**The task**
Give back, exactly and with nothing else, the lines running from the one that contains "Where should I" to the end of the entries below; do not include pictures.

**Records shown**
--- START ---

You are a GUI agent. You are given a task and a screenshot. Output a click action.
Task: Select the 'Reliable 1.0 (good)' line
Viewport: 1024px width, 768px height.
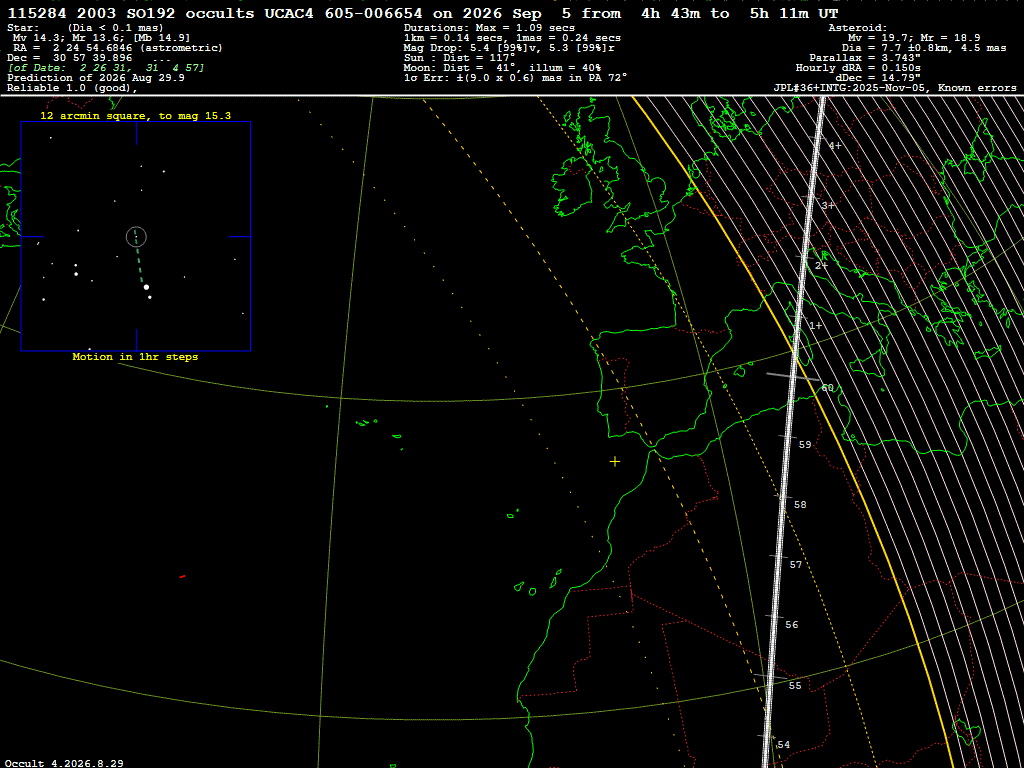click(72, 88)
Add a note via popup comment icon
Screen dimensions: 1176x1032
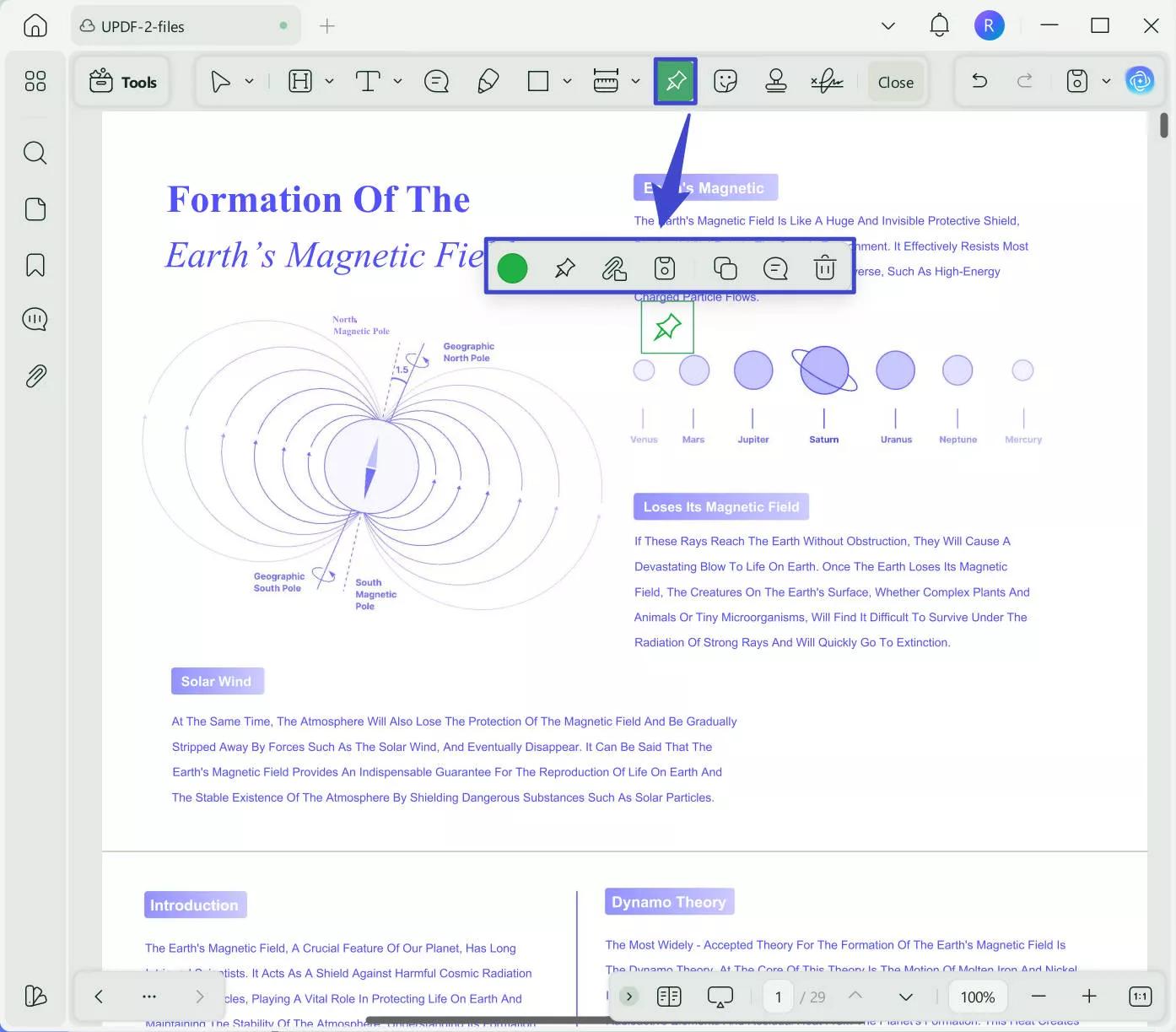[x=774, y=268]
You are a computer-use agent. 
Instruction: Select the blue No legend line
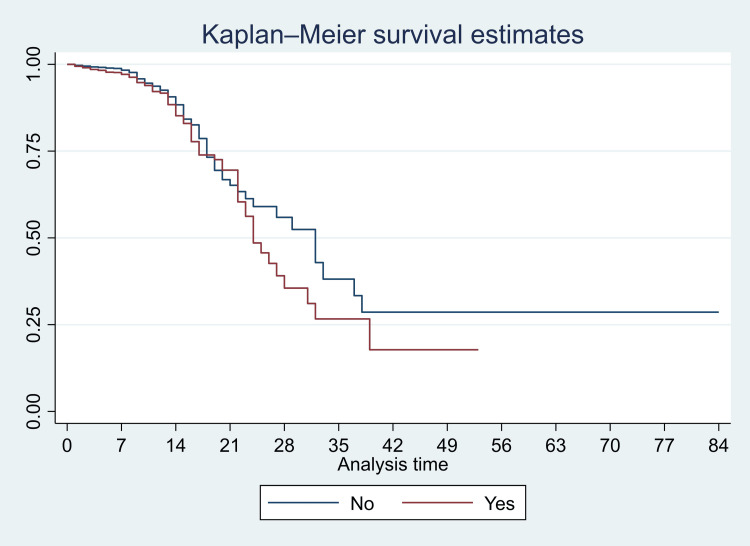point(303,502)
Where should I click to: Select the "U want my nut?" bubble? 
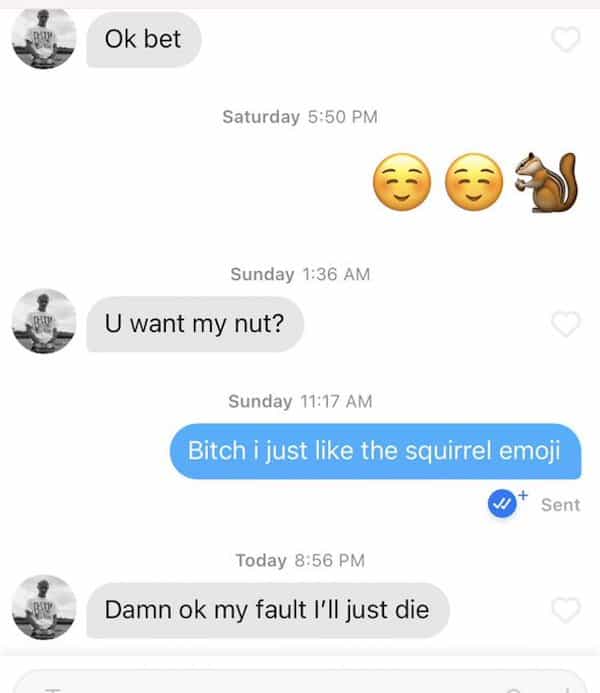[195, 324]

--- END ---

**Result**
Where should I click to: Select the "U want my nut?" bubble? 
[195, 324]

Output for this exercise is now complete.